Continue the review of the novel WHITE ELEPHANT below, beginning right after its last sentence.

- _Document text_
┌──

Suburban drama, mid-life crises and discontent dominate WHITE ELEPHANT. Nick and Kaye Cox, transplants from the South, have recently moved to Willard Park, a quiet town outside of Washington, D.C. filled with original Sears model homes from the early 1900s. Nick is a developer who views Willard Park as a town he can reinvent with mammoth houses and a redesigned town center. After completing his own colossal home and moving his family in, he begins work on a second, similarly large house that the neighbors nickname the White Elephant.

Midway through the building of the White Elephant, Nick slowly comes to realize that he may have misjudged the town as the property stays on the market and faces a financial crunch, halting construction on the home. Attempting to beautify the lot and encourage buyers, Nick cuts down a red maple that his neighbors, Ted and Allison Miller, planted in honor of their teenage daughter the year she was born. Ted views the destruction of the tree as the last straw in Nick’s efforts to ruin the town, and Willard Park becomes a battleground with neighbors pitted against each other in their pursuit of the definition of an ideal town. Trees continue to be destroyed by an unknown vandal, and the residents of Willard Park spiral out of control.

"While the tone is more serious, Langsdorf does infuse humor into her tale.... Entertaining and thought-provoking, WHITE ELEPHANT tackles some interesting issues..."

Gentrification is impacting neighborhoods, towns and suburbs across the country today, and WHITE ELEPHANT focuses on the issue of tearing down small houses to build newer, larger ones. While Julie Langsdorf presents both sides of the debate, the drama unfolding in Willard Park is extreme. The homes are either quite small or gigantic with no middle ground, which feels unnecessarily exaggerated and avoids the tough questions that arise when the issues are less clearcut.

└──

- _Source data_

┌──

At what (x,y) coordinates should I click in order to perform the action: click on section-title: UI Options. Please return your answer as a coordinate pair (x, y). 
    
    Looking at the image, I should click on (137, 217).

└──

- _Answer to this exercise_
The novel contains a large cast of characters, and almost every one of them is unhappy. While a well-written tale relies on drama and conflict, both of which are present here, the lack of any likable or content individuals seems unrealistic and forced. The chaos caused by the building of the White Elephant and the tree destruction exposes an unpleasant group of residents that engender neither sympathy nor patience. Instead, each resident is more discontented than the last, and everyone seems quite self-absorbed and dissatisfied.

While the tone is more serious, Langsdorf does infuse humor into her tale. The local café owner, Lucy, capitalizes on the tree fight by creating Deforestation Decaf and Leave ’Em Standing Lattes, and adding a gargantuan-sized drink called the White Elephant. In an effort to demonstrate support for each side, yard signs are created by both groups, leading the local realtor to bemoan that “[i]t’s a little hard to sell houses when the town looks like the outside of a polling station.” The humor helps soften the book’s mood a bit, but most readers will be left feeling thankful that they do not live in Willard Park.

Entertaining and thought-provoking, WHITE ELEPHANT tackles some interesting issues but may fail to resonate with those who are annoyed by an overabundance of dysfunction and self-absorbed characters.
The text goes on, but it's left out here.